維新の看板や橋下徹の人気にあやかった議員もいるだろうが、『ほとんどが』とか『人たちなのだ』と言い切るのは印象操作も甚だしい、と私は思う(そしてこういうところが維新塾出身の元橋下系候補者らしいなぁ、と思う。これ以降もそういう記述がいっぱいある。)

 

ここで筆者が言う「サヨク」とは、人々の不満につけこみ社会不安を煽り、現実離れした理想を掲げ、ひたすら「税金をよこせ」とあたかもお金が天から降ってくるかのごとく政府に乱暴な要求を行う姿勢、とでも定義しようか。民主党はもはや「サヨク」のレッテルを貼られてしまった。たとえ党名を民進党に変えたところで、この評価は変わらないだろう。

この筆者、とうとう『サヨク』という言葉を使い出してしまった。この時点でお話にならないと、また私は思う。『ひたすら「税金をよこせ」とあたかもお金が天から降ってくるかのごとく政府に乱暴な要求を行う姿勢』、そんなものどこに存在しているというのか、筆者はこの後に待機児童問題に触れ始めるのだが、そこもまた頓珍漢な認識でいるから、このような「サヨク」などという頓珍漢な定義によるレッテルを認めてしまうのだろう。

 

冷静に考えれば、自分の子どもを保育園に入れられなかったからと言って、憲法上の権利が侵害されているわけでもなく、「日本死ね」は言い過ぎである。

憲法上の権利を害されていないから、日本死ねと言うな、という主張。
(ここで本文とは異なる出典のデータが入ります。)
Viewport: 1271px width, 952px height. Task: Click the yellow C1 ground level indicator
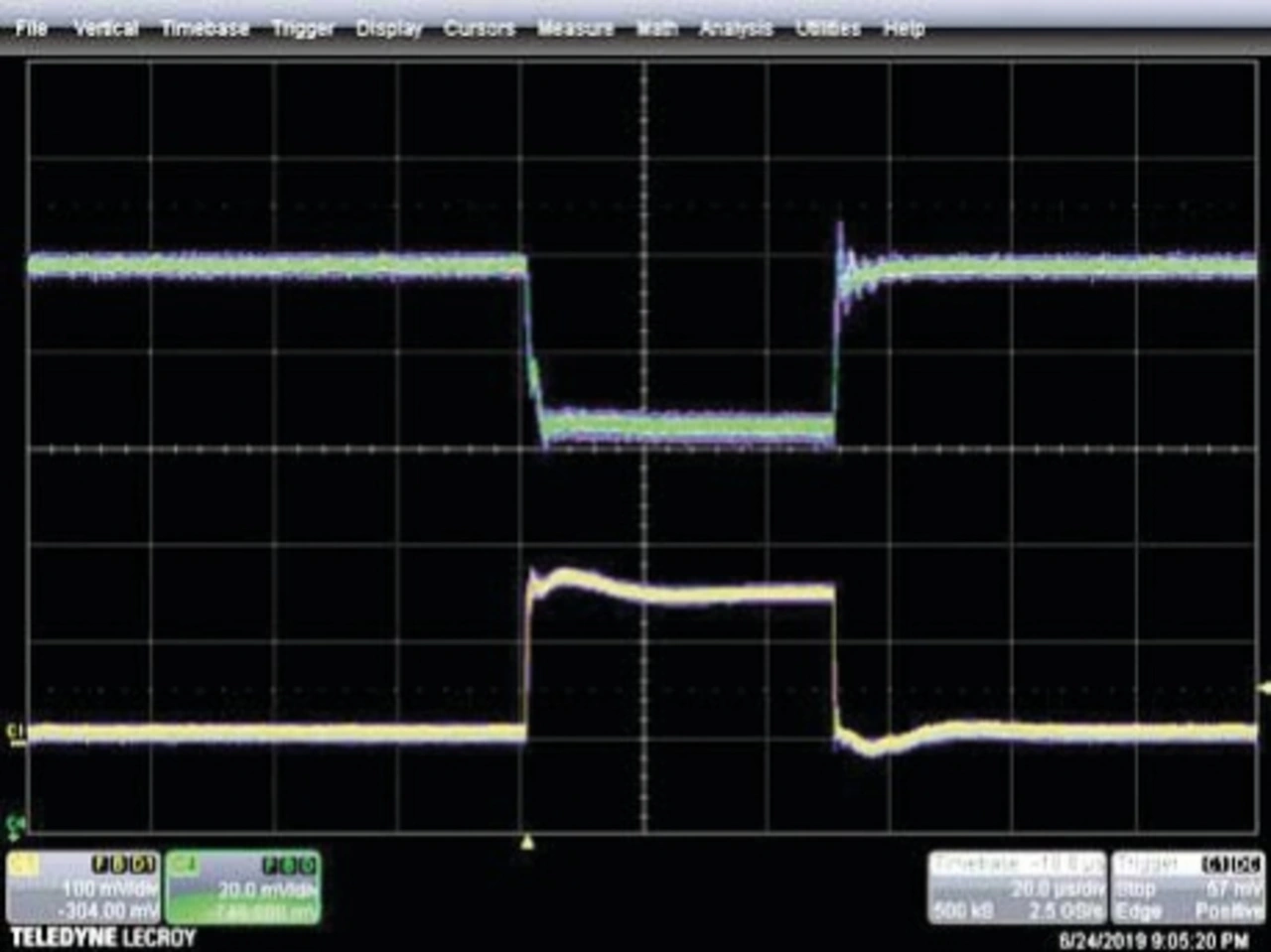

『机上の空論』という印象を受ける。

また、憲法上の権利が害されていない、と筆者は述べているが、状況によっては『勤労の権利』を害することがあるというのは、想像できないのだろうか。
「待機児童」は「働く権利・義務」を奪う憲法違反という考え方 | 吉田大樹 )

また筆者はこの記述の後にいくつかの数字を持ちだして以下のように語る。

 こうした事実に目を向けることなく、安易に不満を煽ることで必要以上に社会不安を高めてしまえば、ますます悪循環に陥るだけだ。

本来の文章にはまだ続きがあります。